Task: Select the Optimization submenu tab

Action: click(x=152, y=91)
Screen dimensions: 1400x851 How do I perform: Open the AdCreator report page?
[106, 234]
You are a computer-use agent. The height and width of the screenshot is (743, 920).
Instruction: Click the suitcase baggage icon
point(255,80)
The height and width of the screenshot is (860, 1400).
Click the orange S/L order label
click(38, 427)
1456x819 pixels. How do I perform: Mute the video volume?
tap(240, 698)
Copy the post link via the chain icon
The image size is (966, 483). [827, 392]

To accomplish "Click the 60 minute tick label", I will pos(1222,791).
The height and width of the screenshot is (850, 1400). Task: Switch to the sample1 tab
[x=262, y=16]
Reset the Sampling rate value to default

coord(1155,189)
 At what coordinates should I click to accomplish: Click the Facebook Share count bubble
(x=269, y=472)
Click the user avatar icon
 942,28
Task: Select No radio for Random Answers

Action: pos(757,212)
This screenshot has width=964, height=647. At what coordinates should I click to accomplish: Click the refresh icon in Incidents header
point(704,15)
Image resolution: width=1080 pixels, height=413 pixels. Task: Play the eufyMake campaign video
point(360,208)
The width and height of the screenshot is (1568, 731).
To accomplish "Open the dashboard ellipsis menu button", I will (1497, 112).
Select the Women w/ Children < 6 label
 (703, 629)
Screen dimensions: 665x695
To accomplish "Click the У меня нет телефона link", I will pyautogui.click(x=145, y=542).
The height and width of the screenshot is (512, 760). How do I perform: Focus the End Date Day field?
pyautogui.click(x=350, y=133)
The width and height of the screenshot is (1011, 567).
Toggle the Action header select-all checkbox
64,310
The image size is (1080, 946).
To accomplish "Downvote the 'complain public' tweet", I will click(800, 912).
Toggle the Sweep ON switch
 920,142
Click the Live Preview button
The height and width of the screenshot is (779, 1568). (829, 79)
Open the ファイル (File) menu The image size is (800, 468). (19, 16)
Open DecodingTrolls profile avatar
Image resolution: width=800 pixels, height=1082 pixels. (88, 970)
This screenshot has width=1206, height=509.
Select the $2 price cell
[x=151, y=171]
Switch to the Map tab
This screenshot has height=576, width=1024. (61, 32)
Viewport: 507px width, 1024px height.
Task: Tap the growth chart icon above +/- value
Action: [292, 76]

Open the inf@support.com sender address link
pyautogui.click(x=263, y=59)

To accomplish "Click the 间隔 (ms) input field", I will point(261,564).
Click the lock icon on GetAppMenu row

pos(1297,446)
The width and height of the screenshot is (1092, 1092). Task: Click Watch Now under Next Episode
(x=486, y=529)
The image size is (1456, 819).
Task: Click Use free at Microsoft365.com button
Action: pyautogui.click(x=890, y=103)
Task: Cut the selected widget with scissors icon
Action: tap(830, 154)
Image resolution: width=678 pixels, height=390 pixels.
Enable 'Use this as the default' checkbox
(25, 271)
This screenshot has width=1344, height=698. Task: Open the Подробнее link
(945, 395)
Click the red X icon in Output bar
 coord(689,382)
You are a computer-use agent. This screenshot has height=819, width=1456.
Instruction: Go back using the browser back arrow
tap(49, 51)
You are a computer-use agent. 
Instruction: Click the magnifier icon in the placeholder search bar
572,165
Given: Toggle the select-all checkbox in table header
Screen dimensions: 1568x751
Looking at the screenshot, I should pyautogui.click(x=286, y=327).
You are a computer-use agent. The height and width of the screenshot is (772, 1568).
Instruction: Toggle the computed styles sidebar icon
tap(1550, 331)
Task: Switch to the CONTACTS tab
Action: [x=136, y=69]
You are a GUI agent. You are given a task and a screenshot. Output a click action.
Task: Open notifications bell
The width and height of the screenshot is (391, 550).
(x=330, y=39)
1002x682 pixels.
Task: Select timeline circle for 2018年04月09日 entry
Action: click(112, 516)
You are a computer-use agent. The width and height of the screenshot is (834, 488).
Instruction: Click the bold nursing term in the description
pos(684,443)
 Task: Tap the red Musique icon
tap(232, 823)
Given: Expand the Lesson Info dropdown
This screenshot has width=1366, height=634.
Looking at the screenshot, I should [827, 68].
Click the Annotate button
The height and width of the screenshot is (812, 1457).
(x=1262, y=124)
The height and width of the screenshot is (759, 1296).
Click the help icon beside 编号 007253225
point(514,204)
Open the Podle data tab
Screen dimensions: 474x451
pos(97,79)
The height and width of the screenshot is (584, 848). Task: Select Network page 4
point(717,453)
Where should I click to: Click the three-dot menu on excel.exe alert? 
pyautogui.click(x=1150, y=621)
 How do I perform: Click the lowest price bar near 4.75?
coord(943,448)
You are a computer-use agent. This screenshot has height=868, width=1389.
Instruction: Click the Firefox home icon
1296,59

============

§ Given instruction
Reproduce the material above in full, swapping "suitcase" for "luggage" and leaving everything else unchanged.

§ Output for this exercise
Task: Select the Optimization submenu tab

Action: click(x=152, y=91)
Screen dimensions: 1400x851 How do I perform: Open the AdCreator report page?
[106, 234]
You are a computer-use agent. The height and width of the screenshot is (743, 920).
Instruction: Click the luggage baggage icon
point(255,80)
The height and width of the screenshot is (860, 1400).
Click the orange S/L order label
click(38, 427)
1456x819 pixels. How do I perform: Mute the video volume?
tap(240, 698)
Copy the post link via the chain icon
The image size is (966, 483). [827, 392]

To accomplish "Click the 60 minute tick label", I will pos(1222,791).
The height and width of the screenshot is (850, 1400). Task: Switch to the sample1 tab
[x=262, y=16]
Reset the Sampling rate value to default

coord(1155,189)
 At what coordinates should I click to accomplish: Click the Facebook Share count bubble
(x=269, y=472)
Click the user avatar icon
 942,28
Task: Select No radio for Random Answers

Action: pos(757,212)
This screenshot has width=964, height=647. At what coordinates should I click to accomplish: Click the refresh icon in Incidents header
point(704,15)
Image resolution: width=1080 pixels, height=413 pixels. Task: Play the eufyMake campaign video
point(360,208)
The width and height of the screenshot is (1568, 731).
To accomplish "Open the dashboard ellipsis menu button", I will (1497, 112).
Select the Women w/ Children < 6 label
 (703, 629)
Screen dimensions: 665x695
To accomplish "Click the У меня нет телефона link", I will pyautogui.click(x=145, y=542).
The height and width of the screenshot is (512, 760). How do I perform: Focus the End Date Day field?
pyautogui.click(x=350, y=133)
The width and height of the screenshot is (1011, 567).
Toggle the Action header select-all checkbox
64,310
The image size is (1080, 946).
To accomplish "Downvote the 'complain public' tweet", I will click(800, 912).
Toggle the Sweep ON switch
 920,142
Click the Live Preview button
The height and width of the screenshot is (779, 1568). (829, 79)
Open the ファイル (File) menu The image size is (800, 468). (19, 16)
Open DecodingTrolls profile avatar
Image resolution: width=800 pixels, height=1082 pixels. (88, 970)
This screenshot has width=1206, height=509.
Select the $2 price cell
[x=151, y=171]
Switch to the Map tab
This screenshot has height=576, width=1024. (61, 32)
Viewport: 507px width, 1024px height.
Task: Tap the growth chart icon above +/- value
Action: [292, 76]

Open the inf@support.com sender address link
pyautogui.click(x=263, y=59)

To accomplish "Click the 间隔 (ms) input field", I will point(261,564).
Click the lock icon on GetAppMenu row

pos(1297,446)
The width and height of the screenshot is (1092, 1092). Task: Click Watch Now under Next Episode
(x=486, y=529)
The image size is (1456, 819).
Task: Click Use free at Microsoft365.com button
Action: pyautogui.click(x=890, y=103)
Task: Cut the selected widget with scissors icon
Action: tap(830, 154)
Image resolution: width=678 pixels, height=390 pixels.
Enable 'Use this as the default' checkbox
(25, 271)
This screenshot has width=1344, height=698. Task: Open the Подробнее link
(945, 395)
Click the red X icon in Output bar
 coord(689,382)
You are a computer-use agent. This screenshot has height=819, width=1456.
Instruction: Go back using the browser back arrow
tap(49, 51)
You are a computer-use agent. 
Instruction: Click the magnifier icon in the placeholder search bar
572,165
Given: Toggle the select-all checkbox in table header
Screen dimensions: 1568x751
Looking at the screenshot, I should pyautogui.click(x=286, y=327).
You are a computer-use agent. The height and width of the screenshot is (772, 1568).
Instruction: Toggle the computed styles sidebar icon
tap(1550, 331)
Task: Switch to the CONTACTS tab
Action: [x=136, y=69]
You are a GUI agent. You are given a task and a screenshot. Output a click action.
Task: Open notifications bell
The width and height of the screenshot is (391, 550).
(x=330, y=39)
1002x682 pixels.
Task: Select timeline circle for 2018年04月09日 entry
Action: click(112, 516)
You are a computer-use agent. The width and height of the screenshot is (834, 488).
Instruction: Click the bold nursing term in the description
pos(684,443)
 Task: Tap the red Musique icon
tap(232, 823)
Given: Expand the Lesson Info dropdown
This screenshot has width=1366, height=634.
Looking at the screenshot, I should [827, 68].
Click the Annotate button
The height and width of the screenshot is (812, 1457).
(x=1262, y=124)
The height and width of the screenshot is (759, 1296).
Click the help icon beside 编号 007253225
point(514,204)
Open the Podle data tab
Screen dimensions: 474x451
pos(97,79)
The height and width of the screenshot is (584, 848). Task: Select Network page 4
point(717,453)
Where should I click to: Click the three-dot menu on excel.exe alert? 
pyautogui.click(x=1150, y=621)
 How do I perform: Click the lowest price bar near 4.75?
coord(943,448)
You are a computer-use agent. This screenshot has height=868, width=1389.
Instruction: Click the Firefox home icon
1296,59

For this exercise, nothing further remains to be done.